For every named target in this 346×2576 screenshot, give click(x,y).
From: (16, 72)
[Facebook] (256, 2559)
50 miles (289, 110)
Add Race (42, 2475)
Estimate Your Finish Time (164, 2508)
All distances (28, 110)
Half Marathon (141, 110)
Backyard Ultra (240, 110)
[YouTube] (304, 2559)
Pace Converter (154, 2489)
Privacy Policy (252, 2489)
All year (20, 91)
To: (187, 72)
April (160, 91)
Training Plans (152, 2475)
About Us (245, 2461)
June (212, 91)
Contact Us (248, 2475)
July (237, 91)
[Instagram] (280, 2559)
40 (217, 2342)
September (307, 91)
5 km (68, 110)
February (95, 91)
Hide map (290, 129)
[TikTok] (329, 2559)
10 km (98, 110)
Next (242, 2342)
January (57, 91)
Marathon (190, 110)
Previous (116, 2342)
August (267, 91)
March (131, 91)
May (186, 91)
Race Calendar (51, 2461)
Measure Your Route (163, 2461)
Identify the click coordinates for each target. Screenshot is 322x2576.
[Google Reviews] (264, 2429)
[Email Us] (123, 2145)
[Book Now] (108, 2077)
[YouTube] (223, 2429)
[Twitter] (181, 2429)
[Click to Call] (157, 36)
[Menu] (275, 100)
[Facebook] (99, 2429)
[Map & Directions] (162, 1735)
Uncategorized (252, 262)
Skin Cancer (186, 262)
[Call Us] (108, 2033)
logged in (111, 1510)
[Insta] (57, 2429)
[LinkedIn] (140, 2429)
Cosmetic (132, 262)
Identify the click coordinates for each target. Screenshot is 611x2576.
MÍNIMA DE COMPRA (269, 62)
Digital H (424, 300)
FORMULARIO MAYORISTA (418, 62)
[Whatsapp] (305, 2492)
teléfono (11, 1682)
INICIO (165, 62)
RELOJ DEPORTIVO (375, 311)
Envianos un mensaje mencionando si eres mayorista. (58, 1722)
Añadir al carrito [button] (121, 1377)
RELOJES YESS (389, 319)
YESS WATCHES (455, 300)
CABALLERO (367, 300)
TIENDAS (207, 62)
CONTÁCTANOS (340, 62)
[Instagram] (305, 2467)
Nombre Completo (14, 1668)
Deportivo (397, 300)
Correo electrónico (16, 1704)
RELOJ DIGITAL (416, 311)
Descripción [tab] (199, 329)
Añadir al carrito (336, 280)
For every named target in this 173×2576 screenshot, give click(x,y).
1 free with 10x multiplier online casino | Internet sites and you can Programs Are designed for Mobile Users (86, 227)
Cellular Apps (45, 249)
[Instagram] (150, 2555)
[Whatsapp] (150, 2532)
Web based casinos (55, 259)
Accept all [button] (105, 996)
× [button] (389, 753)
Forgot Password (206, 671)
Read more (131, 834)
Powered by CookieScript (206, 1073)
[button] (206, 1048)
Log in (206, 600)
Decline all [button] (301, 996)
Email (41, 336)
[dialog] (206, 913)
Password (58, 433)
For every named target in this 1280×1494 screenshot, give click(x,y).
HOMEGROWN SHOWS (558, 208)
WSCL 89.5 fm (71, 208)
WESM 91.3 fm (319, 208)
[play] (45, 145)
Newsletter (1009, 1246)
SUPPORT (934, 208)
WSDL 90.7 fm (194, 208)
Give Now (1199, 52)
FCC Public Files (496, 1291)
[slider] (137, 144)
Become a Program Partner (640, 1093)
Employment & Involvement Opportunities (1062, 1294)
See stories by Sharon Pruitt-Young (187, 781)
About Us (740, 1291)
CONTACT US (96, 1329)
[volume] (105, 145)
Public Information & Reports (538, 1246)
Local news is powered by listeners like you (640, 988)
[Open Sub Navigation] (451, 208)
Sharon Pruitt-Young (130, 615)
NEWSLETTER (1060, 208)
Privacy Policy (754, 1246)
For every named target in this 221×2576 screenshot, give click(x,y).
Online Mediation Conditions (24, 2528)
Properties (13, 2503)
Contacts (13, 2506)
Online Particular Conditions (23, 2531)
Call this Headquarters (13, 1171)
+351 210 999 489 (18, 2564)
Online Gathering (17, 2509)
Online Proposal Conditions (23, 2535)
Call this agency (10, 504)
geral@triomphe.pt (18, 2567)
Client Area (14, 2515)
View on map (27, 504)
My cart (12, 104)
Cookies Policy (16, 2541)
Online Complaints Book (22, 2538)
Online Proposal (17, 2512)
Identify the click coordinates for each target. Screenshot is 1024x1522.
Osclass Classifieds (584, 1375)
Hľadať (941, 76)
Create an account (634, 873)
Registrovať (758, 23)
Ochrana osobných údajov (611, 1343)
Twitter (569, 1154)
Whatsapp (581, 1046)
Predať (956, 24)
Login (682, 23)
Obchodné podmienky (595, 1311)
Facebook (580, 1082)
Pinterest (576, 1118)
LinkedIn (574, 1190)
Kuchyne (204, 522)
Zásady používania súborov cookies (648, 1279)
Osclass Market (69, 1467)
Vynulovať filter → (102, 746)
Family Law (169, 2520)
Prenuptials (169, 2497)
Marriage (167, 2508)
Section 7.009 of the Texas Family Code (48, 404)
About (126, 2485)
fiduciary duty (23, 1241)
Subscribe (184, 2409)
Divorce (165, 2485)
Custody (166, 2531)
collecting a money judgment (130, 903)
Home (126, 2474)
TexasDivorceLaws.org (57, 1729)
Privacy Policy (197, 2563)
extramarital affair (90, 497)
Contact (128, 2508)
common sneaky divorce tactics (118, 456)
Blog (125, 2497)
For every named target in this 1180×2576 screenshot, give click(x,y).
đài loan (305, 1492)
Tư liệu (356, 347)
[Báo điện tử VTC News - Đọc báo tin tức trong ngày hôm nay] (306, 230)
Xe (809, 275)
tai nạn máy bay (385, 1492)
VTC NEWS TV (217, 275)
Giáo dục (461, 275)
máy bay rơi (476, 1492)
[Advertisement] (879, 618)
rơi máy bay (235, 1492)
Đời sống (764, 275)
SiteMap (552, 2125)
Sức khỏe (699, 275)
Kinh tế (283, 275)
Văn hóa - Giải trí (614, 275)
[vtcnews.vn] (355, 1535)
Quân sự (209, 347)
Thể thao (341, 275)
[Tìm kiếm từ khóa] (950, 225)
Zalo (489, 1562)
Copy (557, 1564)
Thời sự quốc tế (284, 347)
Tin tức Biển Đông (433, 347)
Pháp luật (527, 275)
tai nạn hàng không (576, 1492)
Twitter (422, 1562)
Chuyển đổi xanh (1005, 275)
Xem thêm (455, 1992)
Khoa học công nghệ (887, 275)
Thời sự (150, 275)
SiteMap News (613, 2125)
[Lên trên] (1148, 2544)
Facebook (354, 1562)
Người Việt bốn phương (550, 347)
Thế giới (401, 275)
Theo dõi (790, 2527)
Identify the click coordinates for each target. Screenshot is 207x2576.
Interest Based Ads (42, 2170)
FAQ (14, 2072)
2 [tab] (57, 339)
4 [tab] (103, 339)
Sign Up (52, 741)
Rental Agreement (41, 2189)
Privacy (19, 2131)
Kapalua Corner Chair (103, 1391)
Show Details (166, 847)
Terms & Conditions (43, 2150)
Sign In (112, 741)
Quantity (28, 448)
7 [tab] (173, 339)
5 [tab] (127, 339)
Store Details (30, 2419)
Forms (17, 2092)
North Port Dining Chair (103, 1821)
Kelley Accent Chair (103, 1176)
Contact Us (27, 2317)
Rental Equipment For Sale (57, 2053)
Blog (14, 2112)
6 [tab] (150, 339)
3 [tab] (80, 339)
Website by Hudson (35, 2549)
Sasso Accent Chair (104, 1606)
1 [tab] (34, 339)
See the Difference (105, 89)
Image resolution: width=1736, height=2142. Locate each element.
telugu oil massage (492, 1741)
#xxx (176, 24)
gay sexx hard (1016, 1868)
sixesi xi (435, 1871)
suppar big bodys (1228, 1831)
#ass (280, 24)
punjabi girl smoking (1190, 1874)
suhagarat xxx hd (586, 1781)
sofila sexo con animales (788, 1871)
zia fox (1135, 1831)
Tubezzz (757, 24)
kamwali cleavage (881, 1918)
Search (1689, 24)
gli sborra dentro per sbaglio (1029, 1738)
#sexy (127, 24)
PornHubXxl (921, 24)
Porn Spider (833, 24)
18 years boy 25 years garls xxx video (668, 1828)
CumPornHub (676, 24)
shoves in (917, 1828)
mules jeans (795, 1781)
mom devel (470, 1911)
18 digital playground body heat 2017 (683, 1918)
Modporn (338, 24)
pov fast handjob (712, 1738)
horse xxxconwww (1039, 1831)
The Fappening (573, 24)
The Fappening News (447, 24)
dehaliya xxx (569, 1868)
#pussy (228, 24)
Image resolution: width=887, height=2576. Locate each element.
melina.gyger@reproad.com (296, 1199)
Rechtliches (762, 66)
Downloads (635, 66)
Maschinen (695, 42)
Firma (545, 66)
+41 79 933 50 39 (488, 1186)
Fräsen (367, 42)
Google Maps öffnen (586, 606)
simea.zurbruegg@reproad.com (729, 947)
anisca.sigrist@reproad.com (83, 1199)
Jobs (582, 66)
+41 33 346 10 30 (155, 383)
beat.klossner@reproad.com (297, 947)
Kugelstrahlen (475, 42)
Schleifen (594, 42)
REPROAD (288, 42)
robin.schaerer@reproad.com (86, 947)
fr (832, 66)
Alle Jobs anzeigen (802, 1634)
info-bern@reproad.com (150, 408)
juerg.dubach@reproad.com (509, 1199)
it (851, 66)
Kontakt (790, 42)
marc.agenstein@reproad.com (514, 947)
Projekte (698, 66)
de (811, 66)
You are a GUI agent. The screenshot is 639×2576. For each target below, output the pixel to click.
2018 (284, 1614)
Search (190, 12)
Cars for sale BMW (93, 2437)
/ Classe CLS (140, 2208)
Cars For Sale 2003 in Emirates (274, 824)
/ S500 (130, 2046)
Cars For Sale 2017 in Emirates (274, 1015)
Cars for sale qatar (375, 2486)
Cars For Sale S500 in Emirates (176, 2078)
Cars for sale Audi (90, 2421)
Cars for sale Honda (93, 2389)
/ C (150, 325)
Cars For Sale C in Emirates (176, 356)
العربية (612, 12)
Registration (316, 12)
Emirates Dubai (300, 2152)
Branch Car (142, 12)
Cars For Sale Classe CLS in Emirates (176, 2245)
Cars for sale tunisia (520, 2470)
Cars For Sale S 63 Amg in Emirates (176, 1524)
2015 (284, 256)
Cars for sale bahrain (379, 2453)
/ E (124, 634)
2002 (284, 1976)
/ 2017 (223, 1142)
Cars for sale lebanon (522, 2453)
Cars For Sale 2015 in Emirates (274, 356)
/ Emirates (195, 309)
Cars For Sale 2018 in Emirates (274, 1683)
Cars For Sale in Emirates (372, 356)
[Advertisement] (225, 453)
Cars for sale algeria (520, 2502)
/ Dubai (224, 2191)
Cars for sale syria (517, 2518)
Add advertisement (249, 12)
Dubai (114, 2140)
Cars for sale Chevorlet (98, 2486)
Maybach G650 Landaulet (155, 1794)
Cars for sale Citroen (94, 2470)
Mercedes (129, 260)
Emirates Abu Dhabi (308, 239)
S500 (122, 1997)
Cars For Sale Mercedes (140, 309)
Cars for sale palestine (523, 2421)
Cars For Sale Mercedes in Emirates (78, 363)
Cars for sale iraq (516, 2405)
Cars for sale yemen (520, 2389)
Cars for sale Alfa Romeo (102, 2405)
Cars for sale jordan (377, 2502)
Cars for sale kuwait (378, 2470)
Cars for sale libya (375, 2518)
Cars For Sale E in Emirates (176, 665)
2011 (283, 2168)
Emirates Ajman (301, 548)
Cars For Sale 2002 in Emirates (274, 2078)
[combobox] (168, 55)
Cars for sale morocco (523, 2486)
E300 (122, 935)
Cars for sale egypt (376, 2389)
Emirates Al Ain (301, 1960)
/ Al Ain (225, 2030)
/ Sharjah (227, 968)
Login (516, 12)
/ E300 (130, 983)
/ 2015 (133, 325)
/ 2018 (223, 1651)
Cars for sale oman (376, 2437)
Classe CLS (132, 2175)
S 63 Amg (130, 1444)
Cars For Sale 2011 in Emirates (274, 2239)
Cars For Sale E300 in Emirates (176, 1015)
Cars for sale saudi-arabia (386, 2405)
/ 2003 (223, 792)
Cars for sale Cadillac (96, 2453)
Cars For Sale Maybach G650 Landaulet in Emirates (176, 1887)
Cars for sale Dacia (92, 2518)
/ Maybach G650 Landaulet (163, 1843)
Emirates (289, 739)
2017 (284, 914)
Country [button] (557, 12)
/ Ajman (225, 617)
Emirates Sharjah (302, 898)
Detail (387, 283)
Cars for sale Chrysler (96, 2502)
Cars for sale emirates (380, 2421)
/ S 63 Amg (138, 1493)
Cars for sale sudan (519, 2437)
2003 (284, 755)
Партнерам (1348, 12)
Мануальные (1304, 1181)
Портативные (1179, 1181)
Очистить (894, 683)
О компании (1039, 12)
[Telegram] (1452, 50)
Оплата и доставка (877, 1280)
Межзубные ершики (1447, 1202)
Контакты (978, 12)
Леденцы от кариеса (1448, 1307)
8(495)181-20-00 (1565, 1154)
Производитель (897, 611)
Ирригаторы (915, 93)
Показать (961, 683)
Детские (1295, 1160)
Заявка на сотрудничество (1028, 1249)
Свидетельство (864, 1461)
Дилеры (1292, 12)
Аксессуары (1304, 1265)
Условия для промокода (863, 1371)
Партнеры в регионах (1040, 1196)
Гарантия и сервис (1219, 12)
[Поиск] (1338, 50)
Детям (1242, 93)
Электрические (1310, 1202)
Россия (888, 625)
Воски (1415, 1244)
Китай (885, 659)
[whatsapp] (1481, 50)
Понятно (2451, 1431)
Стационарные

> **What to do**
Restate the line containing "Дилеры (1292, 12)" and every remaining line of the records word for word. Add nothing.

> **Solution for this task**
Дилеры (1292, 12)
Аксессуары (1304, 1265)
Условия для промокода (863, 1371)
Партнеры в регионах (1040, 1196)
Гарантия и сервис (1219, 12)
[Поиск] (1338, 50)
Детям (1242, 93)
Электрические (1310, 1202)
Россия (888, 625)
Воски (1415, 1244)
Китай (885, 659)
[whatsapp] (1481, 50)
Понятно (2451, 1431)
Стационарные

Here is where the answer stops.